第三十話 面倒な事

ある人がこう言ってました。人は面倒な事はきらいで、便利、手軽が好まれる。面倒な事をしないといけないのは売れないんだ。そういう話でした。確かに、的を得ているとは思います。ただ。これには、まだ考慮する余地があるだろうと思います。

ヨットの操船は面倒な事でしょうか?ここが問題です。操船を面倒と感じれば、できるだけ便利な方が良いわけで、できるだけ何でもオートマチックが良いという事になります。確かに、これは楽になります。ジブはファーラーはもう常識ですが、メインセールも上げるのが面倒、それならばファーラーにする。舵はオートパイロットを使います。ジブシートは電動、こういう装備は大きなヨットになれば、マニュアルでやるのは結構しんどいですから、解らないわけじゃないし、それで乗る回数が多く、気楽になるなら、それはそれでも良いと思います。ただ、舵だけは自分で握りたいですが。
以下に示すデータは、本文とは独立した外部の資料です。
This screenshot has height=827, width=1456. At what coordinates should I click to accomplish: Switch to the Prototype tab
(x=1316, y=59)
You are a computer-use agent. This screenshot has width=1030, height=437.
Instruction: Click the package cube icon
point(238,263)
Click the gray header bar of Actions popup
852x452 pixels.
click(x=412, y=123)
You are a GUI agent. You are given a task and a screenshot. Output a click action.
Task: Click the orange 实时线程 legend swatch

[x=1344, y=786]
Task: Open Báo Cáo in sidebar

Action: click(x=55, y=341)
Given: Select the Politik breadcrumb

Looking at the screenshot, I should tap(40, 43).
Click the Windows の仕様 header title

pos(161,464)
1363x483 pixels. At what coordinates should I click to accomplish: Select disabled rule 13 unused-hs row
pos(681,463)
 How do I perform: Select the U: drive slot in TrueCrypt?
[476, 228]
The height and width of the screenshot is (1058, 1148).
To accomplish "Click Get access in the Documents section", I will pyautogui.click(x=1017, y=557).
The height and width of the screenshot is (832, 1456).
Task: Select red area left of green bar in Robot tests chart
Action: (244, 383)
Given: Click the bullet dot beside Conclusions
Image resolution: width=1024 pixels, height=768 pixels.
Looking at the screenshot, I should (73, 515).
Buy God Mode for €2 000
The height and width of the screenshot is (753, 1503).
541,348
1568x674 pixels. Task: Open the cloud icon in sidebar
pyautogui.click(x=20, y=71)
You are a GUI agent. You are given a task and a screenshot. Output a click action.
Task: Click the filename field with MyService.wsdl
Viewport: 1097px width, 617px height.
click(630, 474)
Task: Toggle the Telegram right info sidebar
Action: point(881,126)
一方小さなヨット、メインを上げるのにもたいして苦痛にもならない程度のサイズ、ウィンチもマニュアルでもたいして苦痛にもならない。そういう場合と比較してどうでしょうか?

電動ウィンチでシート調整したりしても、セーリングのグッドフィーリングは得られます。大きなヨットだったら、無理してマニュアルにするより、電動ウィンチを使って、楽に操作でき、それで気楽にいつでもセーリングできるのなら、おおいに結構だと思います。ただ、感覚的面白さという面で言えば、マニュアルの方が面白いかなと思います。シート片手に、舵をもう一方の片手で握って、シートと舵のコンビネーションを味わいながら、操船する時、その感覚がなかなか面白い。

大きなヨットはそれなりの豪快なセーリング、小さなヨットは繊細なセーリング、そういう違いがあるようです。いろんな便利な機械ができましたが、まだまだ、ヨットはマニュアルで操作しなければならない物がたくさんあります。それが面倒だと言うなら、ヨット自体を楽しむには至らないのではないでしょうか。これら面倒な作業が、面白いと感じた時、ヨットはとっても面白いものになります。
ヨットに乗るというのは、そんな操作を楽しみに行くわけで、走ってる場面だけを楽しむのでは無く、自分の操作具合も楽しむ事ができます。本当は自分でやった方が、何倍も面白くなります。あっちからこっちへと移動するのが目的とは違います。いかに走るかが目的でしょう。

子供の頃に遊んだプラモデル。最初からできた奴より、自分で作るから面白いですし、車にしても、好きな方は自分で運転したがります。そこから得られるフィーリングというものは、行動した人しか得られないのですから、助手席に座るか、運転席に座るかは大きな違いです。

考えても見てください。例えば、スキー、雪の上をすいすい滑ります。自由自在に、滑らかに、気持ちが良いもんだと思います。全部、自分の足と腕を使って、バランスを取りながら滑っています。
あれと同じ事をヨットでやろういう行為です。自分で操作して、バランスを取りながら、自由自在に滑らかにすいすいと滑る。実に面白そうじゃないですか。

例えば、でっかいそりで滑る。これは大きなヨットと同じかもしれません。豪快なすべり、スピードが得られる。デイセーラーなんかは、スキーやスノーボード、微妙なタッチやバランス、そういう繊細な走りを楽しむ。それには、それなりの操作が必要で、この場合、操作は面倒な事では無く、楽しい、面白い事ではないでしょうか。その中でも、シングルハンドのヨットは、そういう面白さの究極ではないかと思います。何しろ、全部自分でやるんですから。そこから得られるフィーリングは全部自分の操作の結果です。自分次第で、どんなにでもなります。これ程面白いものは無いと思いますね。